:: INSTRUCTIONS TO FOLLOW ::
Scan the material that follows for lines with "legend". Answer with how many there are, nothing else.

:: RECORDS PROVIDED ::
━━━

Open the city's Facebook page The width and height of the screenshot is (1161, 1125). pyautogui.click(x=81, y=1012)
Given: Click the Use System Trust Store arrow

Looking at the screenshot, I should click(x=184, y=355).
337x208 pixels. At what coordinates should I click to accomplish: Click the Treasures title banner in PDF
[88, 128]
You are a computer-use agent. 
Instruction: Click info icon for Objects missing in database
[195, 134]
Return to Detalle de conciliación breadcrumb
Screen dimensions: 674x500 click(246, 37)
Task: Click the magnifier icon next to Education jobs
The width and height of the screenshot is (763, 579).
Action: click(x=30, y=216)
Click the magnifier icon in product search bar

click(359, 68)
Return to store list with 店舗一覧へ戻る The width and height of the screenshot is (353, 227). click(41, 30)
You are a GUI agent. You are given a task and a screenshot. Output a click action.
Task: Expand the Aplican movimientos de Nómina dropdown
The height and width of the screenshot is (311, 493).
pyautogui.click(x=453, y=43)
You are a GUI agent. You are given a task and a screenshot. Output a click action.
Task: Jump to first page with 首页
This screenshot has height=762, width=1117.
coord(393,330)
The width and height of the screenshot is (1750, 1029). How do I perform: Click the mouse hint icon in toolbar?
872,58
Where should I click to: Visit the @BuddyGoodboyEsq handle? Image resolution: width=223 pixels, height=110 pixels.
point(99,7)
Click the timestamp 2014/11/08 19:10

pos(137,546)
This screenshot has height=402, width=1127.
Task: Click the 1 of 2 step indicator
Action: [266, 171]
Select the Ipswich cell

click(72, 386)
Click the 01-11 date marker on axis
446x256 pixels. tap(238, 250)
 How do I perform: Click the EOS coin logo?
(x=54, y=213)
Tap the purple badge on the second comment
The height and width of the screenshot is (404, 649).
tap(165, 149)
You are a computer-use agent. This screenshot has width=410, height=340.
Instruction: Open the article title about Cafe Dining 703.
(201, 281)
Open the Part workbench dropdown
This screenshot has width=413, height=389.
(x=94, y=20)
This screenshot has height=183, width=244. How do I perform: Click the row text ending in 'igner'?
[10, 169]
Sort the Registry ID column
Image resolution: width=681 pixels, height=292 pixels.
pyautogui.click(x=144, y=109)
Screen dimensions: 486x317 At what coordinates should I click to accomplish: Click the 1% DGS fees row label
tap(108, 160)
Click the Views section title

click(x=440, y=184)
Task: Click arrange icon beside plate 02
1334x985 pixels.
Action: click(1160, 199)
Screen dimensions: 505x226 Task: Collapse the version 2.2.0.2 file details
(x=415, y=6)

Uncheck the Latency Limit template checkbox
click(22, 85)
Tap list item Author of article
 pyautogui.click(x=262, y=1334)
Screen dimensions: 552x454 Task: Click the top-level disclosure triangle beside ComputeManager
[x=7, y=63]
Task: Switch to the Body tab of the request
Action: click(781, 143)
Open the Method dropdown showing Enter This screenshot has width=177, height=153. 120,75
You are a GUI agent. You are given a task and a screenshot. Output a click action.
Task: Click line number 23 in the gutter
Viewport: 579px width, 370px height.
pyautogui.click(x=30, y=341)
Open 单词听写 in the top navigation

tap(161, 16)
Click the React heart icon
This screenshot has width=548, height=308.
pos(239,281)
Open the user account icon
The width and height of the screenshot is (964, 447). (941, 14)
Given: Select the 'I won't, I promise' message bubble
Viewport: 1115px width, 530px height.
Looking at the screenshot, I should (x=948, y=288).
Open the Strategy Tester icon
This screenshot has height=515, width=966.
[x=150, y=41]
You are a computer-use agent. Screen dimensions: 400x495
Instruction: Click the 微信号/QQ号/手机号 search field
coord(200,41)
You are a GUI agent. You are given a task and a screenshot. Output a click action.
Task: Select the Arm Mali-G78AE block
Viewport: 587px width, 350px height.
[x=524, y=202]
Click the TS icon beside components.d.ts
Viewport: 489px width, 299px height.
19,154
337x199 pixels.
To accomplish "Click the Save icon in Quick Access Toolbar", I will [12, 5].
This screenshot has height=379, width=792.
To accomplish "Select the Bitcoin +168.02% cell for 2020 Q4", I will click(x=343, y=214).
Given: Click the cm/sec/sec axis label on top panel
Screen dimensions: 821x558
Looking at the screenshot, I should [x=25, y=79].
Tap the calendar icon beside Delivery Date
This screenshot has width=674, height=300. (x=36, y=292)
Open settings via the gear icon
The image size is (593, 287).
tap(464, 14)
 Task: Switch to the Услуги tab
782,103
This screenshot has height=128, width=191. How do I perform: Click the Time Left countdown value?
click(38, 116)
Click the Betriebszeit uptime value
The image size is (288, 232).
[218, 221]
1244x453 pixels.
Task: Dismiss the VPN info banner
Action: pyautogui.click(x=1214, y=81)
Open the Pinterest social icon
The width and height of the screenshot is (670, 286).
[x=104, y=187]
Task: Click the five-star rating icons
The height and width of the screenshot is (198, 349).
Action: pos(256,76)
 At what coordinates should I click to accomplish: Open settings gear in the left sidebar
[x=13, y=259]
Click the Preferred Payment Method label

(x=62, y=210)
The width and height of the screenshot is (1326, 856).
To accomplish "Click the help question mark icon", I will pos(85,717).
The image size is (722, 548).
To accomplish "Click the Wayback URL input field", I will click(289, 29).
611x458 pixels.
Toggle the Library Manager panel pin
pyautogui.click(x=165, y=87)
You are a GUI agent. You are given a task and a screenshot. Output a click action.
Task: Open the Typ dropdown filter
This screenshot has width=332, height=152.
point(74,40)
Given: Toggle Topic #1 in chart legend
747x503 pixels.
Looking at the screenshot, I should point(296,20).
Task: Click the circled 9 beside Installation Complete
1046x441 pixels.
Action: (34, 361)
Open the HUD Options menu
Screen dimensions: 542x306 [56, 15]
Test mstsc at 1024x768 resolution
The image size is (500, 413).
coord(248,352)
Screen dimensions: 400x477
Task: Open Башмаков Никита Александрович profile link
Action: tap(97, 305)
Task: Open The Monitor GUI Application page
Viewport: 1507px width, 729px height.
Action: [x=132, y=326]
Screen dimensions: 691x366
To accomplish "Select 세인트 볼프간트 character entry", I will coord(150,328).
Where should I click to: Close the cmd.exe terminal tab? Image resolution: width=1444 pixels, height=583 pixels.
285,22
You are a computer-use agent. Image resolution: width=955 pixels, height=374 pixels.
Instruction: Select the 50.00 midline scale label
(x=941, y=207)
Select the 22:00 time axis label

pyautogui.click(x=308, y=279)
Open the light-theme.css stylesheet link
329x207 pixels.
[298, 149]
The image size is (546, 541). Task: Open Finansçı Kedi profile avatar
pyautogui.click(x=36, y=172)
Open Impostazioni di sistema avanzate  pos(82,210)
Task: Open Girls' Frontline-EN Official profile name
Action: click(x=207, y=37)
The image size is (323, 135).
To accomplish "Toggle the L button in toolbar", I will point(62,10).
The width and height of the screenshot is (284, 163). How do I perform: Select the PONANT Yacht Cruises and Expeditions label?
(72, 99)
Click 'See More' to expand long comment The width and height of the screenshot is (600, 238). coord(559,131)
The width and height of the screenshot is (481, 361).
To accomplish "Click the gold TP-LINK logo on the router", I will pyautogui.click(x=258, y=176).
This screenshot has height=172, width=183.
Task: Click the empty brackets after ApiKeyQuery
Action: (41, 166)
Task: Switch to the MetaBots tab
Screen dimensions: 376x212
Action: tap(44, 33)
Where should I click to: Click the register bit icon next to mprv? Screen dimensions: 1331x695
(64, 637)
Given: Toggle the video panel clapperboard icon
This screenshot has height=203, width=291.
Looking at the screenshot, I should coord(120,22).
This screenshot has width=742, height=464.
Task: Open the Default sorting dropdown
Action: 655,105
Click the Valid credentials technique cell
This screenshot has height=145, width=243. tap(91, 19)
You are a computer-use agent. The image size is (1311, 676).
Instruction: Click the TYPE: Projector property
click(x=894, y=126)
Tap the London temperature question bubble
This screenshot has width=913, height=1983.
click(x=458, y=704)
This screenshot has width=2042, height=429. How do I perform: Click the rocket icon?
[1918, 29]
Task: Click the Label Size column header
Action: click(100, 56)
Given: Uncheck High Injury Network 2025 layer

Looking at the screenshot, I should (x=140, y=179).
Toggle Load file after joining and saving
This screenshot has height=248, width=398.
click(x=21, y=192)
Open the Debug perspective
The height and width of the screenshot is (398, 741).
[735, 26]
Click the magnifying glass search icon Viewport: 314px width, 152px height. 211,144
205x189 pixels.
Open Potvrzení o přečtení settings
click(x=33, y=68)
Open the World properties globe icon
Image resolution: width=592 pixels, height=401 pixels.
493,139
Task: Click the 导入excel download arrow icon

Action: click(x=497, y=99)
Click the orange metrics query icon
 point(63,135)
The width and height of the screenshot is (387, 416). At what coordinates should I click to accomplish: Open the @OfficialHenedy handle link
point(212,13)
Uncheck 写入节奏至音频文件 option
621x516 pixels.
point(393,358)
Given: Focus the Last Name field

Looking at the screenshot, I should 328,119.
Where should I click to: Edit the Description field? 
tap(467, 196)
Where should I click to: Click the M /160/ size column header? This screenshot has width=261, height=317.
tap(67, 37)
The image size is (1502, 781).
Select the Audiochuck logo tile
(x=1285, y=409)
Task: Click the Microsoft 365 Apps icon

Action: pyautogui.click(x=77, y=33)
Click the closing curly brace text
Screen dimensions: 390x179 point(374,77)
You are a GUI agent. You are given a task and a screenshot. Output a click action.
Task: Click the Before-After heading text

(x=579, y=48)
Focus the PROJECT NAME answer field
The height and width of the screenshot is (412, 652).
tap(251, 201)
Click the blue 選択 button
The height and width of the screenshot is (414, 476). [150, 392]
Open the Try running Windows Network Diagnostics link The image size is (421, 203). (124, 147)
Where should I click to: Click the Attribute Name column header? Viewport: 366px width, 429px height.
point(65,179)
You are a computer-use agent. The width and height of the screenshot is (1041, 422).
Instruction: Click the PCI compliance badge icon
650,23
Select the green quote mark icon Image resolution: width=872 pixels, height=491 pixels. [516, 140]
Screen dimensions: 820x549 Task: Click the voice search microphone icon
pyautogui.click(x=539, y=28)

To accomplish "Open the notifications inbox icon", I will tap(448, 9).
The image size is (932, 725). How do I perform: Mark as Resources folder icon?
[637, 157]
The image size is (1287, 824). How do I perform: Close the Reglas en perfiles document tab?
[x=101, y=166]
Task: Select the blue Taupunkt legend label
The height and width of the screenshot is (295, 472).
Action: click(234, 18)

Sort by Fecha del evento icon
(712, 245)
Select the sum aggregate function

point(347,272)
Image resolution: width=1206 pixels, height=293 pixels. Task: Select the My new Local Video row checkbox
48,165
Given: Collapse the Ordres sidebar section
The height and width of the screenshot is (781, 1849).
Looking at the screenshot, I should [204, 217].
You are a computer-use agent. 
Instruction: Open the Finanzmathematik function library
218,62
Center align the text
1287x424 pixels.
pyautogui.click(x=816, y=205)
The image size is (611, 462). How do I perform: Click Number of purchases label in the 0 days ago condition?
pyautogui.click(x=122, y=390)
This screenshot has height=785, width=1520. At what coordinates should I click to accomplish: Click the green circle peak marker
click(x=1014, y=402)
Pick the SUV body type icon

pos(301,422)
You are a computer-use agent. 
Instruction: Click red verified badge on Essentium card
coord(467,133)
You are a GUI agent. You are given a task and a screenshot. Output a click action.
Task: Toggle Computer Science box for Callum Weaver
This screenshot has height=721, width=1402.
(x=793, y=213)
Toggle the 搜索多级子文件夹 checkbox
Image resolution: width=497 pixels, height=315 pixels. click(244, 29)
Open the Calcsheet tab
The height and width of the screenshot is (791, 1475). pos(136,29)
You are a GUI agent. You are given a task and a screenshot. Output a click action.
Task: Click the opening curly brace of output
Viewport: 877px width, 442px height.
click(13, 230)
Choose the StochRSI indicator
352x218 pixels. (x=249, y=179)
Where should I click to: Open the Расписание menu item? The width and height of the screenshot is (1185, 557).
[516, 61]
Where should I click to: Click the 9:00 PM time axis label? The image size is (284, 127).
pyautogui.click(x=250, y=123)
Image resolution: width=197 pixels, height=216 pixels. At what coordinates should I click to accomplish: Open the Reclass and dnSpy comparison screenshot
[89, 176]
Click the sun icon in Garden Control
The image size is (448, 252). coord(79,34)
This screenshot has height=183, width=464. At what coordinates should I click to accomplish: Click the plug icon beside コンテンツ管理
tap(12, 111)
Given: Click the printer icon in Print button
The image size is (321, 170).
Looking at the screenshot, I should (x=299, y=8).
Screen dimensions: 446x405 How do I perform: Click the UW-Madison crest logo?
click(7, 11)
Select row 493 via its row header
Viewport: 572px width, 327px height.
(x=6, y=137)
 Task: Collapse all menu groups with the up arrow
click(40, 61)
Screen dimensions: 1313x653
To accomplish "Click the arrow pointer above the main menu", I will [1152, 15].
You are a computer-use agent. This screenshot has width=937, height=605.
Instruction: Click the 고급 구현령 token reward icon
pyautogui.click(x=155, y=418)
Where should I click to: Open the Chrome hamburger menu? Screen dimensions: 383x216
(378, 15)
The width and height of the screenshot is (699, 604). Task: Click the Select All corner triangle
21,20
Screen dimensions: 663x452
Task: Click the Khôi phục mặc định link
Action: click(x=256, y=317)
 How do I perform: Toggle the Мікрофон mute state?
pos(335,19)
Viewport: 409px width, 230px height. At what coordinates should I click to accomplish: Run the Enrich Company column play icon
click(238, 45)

━━━

:: FINISHED EXERCISE ::
2